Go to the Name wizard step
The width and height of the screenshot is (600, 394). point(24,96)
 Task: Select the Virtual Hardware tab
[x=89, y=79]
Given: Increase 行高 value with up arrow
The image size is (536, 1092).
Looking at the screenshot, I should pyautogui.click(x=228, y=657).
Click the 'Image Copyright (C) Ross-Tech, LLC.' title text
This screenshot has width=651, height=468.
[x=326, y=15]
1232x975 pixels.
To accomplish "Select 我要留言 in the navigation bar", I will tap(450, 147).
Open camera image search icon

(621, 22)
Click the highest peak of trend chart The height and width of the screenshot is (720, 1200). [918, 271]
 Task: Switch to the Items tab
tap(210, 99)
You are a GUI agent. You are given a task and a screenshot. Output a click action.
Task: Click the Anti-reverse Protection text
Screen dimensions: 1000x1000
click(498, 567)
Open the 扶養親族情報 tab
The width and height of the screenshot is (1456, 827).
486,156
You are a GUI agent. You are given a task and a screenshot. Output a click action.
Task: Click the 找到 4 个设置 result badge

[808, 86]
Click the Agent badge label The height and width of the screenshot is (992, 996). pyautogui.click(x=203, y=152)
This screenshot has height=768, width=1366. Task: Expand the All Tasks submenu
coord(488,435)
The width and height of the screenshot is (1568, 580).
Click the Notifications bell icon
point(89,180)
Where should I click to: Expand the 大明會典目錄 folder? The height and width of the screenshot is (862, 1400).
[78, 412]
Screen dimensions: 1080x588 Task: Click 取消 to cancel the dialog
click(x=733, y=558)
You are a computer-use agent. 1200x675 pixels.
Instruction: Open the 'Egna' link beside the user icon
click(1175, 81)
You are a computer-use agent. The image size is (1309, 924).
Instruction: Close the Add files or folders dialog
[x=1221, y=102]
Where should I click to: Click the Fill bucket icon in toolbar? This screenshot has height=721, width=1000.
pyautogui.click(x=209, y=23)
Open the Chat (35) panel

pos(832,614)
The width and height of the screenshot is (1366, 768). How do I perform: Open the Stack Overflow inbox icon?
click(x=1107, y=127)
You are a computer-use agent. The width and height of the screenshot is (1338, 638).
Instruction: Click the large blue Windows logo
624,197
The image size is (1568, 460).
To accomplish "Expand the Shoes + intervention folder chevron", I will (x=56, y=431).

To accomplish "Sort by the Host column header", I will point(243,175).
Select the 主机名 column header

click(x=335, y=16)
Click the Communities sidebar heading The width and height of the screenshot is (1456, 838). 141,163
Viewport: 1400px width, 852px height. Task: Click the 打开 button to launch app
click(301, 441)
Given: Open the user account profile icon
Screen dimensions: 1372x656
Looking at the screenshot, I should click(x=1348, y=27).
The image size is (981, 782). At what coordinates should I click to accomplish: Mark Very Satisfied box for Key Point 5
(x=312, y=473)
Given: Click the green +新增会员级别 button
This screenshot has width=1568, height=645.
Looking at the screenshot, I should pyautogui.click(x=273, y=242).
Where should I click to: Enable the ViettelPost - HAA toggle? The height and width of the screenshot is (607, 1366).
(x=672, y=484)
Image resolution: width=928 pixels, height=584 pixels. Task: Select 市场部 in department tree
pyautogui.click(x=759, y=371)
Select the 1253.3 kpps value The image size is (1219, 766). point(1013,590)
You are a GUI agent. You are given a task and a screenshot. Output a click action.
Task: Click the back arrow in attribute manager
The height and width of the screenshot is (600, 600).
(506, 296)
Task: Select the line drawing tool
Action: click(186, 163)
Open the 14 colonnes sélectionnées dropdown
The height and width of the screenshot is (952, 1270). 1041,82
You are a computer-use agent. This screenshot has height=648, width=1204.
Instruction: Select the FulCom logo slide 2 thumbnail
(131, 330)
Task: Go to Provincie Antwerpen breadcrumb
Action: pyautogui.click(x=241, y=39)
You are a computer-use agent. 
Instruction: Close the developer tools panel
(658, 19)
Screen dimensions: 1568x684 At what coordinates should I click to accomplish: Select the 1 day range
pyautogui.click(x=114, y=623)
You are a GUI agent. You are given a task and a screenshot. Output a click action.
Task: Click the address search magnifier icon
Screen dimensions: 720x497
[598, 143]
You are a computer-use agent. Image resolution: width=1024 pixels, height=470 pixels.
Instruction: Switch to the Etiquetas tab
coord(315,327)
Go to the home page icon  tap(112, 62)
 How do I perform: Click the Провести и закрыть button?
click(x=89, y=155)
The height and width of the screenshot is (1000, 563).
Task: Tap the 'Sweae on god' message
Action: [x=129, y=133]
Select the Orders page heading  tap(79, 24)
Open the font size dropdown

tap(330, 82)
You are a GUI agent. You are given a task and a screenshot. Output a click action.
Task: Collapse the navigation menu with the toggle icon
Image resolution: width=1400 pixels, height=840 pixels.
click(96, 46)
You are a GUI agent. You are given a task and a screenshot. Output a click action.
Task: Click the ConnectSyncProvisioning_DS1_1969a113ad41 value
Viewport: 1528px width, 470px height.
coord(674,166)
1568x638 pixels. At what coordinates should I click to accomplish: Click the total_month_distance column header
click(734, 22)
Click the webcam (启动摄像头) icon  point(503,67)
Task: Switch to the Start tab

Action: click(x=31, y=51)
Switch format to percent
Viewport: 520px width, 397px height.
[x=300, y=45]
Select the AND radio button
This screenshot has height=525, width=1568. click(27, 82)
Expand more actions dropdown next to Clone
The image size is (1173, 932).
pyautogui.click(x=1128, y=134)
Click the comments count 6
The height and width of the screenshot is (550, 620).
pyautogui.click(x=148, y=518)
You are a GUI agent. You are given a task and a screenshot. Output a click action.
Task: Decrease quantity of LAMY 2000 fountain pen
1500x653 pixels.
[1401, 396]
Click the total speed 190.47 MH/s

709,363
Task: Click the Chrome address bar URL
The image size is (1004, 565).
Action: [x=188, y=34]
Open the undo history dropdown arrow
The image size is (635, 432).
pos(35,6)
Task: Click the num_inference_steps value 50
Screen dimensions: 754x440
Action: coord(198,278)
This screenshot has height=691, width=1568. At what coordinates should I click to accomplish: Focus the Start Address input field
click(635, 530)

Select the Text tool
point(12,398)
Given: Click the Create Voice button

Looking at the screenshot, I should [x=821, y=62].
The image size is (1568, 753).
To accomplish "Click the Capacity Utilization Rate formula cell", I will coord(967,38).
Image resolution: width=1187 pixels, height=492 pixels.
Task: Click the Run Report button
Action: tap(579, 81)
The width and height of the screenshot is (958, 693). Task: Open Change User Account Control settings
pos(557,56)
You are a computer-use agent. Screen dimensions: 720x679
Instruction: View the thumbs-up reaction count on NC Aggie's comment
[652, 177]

§ SHORT PROBLEM
Rewrite the lines above with "Fill bucket icon" changed to "Paint bucket icon", leaving everything else as it is.

§ SOLUTION TO THE PROBLEM
Go to the Name wizard step
The width and height of the screenshot is (600, 394). point(24,96)
 Task: Select the Virtual Hardware tab
[x=89, y=79]
Given: Increase 行高 value with up arrow
The image size is (536, 1092).
Looking at the screenshot, I should pyautogui.click(x=228, y=657).
Click the 'Image Copyright (C) Ross-Tech, LLC.' title text
This screenshot has width=651, height=468.
[x=326, y=15]
1232x975 pixels.
To accomplish "Select 我要留言 in the navigation bar", I will tap(450, 147).
Open camera image search icon

(621, 22)
Click the highest peak of trend chart The height and width of the screenshot is (720, 1200). [918, 271]
 Task: Switch to the Items tab
tap(210, 99)
You are a GUI agent. You are given a task and a screenshot. Output a click action.
Task: Click the Anti-reverse Protection text
Screen dimensions: 1000x1000
click(498, 567)
Open the 扶養親族情報 tab
The width and height of the screenshot is (1456, 827).
486,156
You are a GUI agent. You are given a task and a screenshot. Output a click action.
Task: Click the 找到 4 个设置 result badge

[808, 86]
Click the Agent badge label The height and width of the screenshot is (992, 996). pyautogui.click(x=203, y=152)
This screenshot has height=768, width=1366. Task: Expand the All Tasks submenu
coord(488,435)
The width and height of the screenshot is (1568, 580).
Click the Notifications bell icon
point(89,180)
Where should I click to: Expand the 大明會典目錄 folder? The height and width of the screenshot is (862, 1400).
[78, 412]
Screen dimensions: 1080x588 Task: Click 取消 to cancel the dialog
click(x=733, y=558)
You are a computer-use agent. 1200x675 pixels.
Instruction: Open the 'Egna' link beside the user icon
click(1175, 81)
You are a computer-use agent. The image size is (1309, 924).
Instruction: Close the Add files or folders dialog
[x=1221, y=102]
Where should I click to: Click the Paint bucket icon in toolbar? This screenshot has height=721, width=1000.
pyautogui.click(x=209, y=23)
Open the Chat (35) panel

pos(832,614)
The width and height of the screenshot is (1366, 768). How do I perform: Open the Stack Overflow inbox icon?
click(x=1107, y=127)
You are a computer-use agent. The width and height of the screenshot is (1338, 638).
Instruction: Click the large blue Windows logo
624,197
The image size is (1568, 460).
To accomplish "Expand the Shoes + intervention folder chevron", I will (x=56, y=431).

To accomplish "Sort by the Host column header", I will point(243,175).
Select the 主机名 column header

click(x=335, y=16)
Click the Communities sidebar heading The width and height of the screenshot is (1456, 838). 141,163
Viewport: 1400px width, 852px height. Task: Click the 打开 button to launch app
click(301, 441)
Given: Open the user account profile icon
Screen dimensions: 1372x656
Looking at the screenshot, I should click(x=1348, y=27).
The image size is (981, 782). At what coordinates should I click to accomplish: Mark Very Satisfied box for Key Point 5
(x=312, y=473)
Given: Click the green +新增会员级别 button
This screenshot has width=1568, height=645.
Looking at the screenshot, I should pyautogui.click(x=273, y=242).
Where should I click to: Enable the ViettelPost - HAA toggle? The height and width of the screenshot is (607, 1366).
(x=672, y=484)
Image resolution: width=928 pixels, height=584 pixels. Task: Select 市场部 in department tree
pyautogui.click(x=759, y=371)
Select the 1253.3 kpps value The image size is (1219, 766). point(1013,590)
You are a GUI agent. You are given a task and a screenshot. Output a click action.
Task: Click the back arrow in attribute manager
The height and width of the screenshot is (600, 600).
(506, 296)
Task: Select the line drawing tool
Action: click(186, 163)
Open the 14 colonnes sélectionnées dropdown
The height and width of the screenshot is (952, 1270). 1041,82
You are a computer-use agent. This screenshot has height=648, width=1204.
Instruction: Select the FulCom logo slide 2 thumbnail
(131, 330)
Task: Go to Provincie Antwerpen breadcrumb
Action: pyautogui.click(x=241, y=39)
You are a computer-use agent. 
Instruction: Close the developer tools panel
(658, 19)
Screen dimensions: 1568x684 At what coordinates should I click to accomplish: Select the 1 day range
pyautogui.click(x=114, y=623)
You are a GUI agent. You are given a task and a screenshot. Output a click action.
Task: Click the address search magnifier icon
Screen dimensions: 720x497
[598, 143]
You are a computer-use agent. Image resolution: width=1024 pixels, height=470 pixels.
Instruction: Switch to the Etiquetas tab
coord(315,327)
Go to the home page icon  tap(112, 62)
 How do I perform: Click the Провести и закрыть button?
click(x=89, y=155)
The height and width of the screenshot is (1000, 563).
Task: Tap the 'Sweae on god' message
Action: [x=129, y=133]
Select the Orders page heading  tap(79, 24)
Open the font size dropdown

tap(330, 82)
You are a GUI agent. You are given a task and a screenshot. Output a click action.
Task: Collapse the navigation menu with the toggle icon
Image resolution: width=1400 pixels, height=840 pixels.
click(96, 46)
You are a GUI agent. You are given a task and a screenshot. Output a click action.
Task: Click the ConnectSyncProvisioning_DS1_1969a113ad41 value
Viewport: 1528px width, 470px height.
coord(674,166)
1568x638 pixels. At what coordinates should I click to accomplish: Click the total_month_distance column header
click(734, 22)
Click the webcam (启动摄像头) icon  point(503,67)
Task: Switch to the Start tab

Action: click(x=31, y=51)
Switch format to percent
Viewport: 520px width, 397px height.
[x=300, y=45]
Select the AND radio button
This screenshot has height=525, width=1568. click(27, 82)
Expand more actions dropdown next to Clone
The image size is (1173, 932).
pyautogui.click(x=1128, y=134)
Click the comments count 6
The height and width of the screenshot is (550, 620).
pyautogui.click(x=148, y=518)
You are a GUI agent. You are given a task and a screenshot. Output a click action.
Task: Decrease quantity of LAMY 2000 fountain pen
1500x653 pixels.
[1401, 396]
Click the total speed 190.47 MH/s

709,363
Task: Click the Chrome address bar URL
The image size is (1004, 565).
Action: [x=188, y=34]
Open the undo history dropdown arrow
The image size is (635, 432).
pos(35,6)
Task: Click the num_inference_steps value 50
Screen dimensions: 754x440
Action: coord(198,278)
This screenshot has height=691, width=1568. At what coordinates should I click to accomplish: Focus the Start Address input field
click(635, 530)

Select the Text tool
point(12,398)
Given: Click the Create Voice button

Looking at the screenshot, I should [x=821, y=62].
The image size is (1568, 753).
To accomplish "Click the Capacity Utilization Rate formula cell", I will coord(967,38).
Image resolution: width=1187 pixels, height=492 pixels.
Task: Click the Run Report button
Action: tap(579, 81)
The width and height of the screenshot is (958, 693). Task: Open Change User Account Control settings
pos(557,56)
You are a computer-use agent. Screen dimensions: 720x679
Instruction: View the thumbs-up reaction count on NC Aggie's comment
[652, 177]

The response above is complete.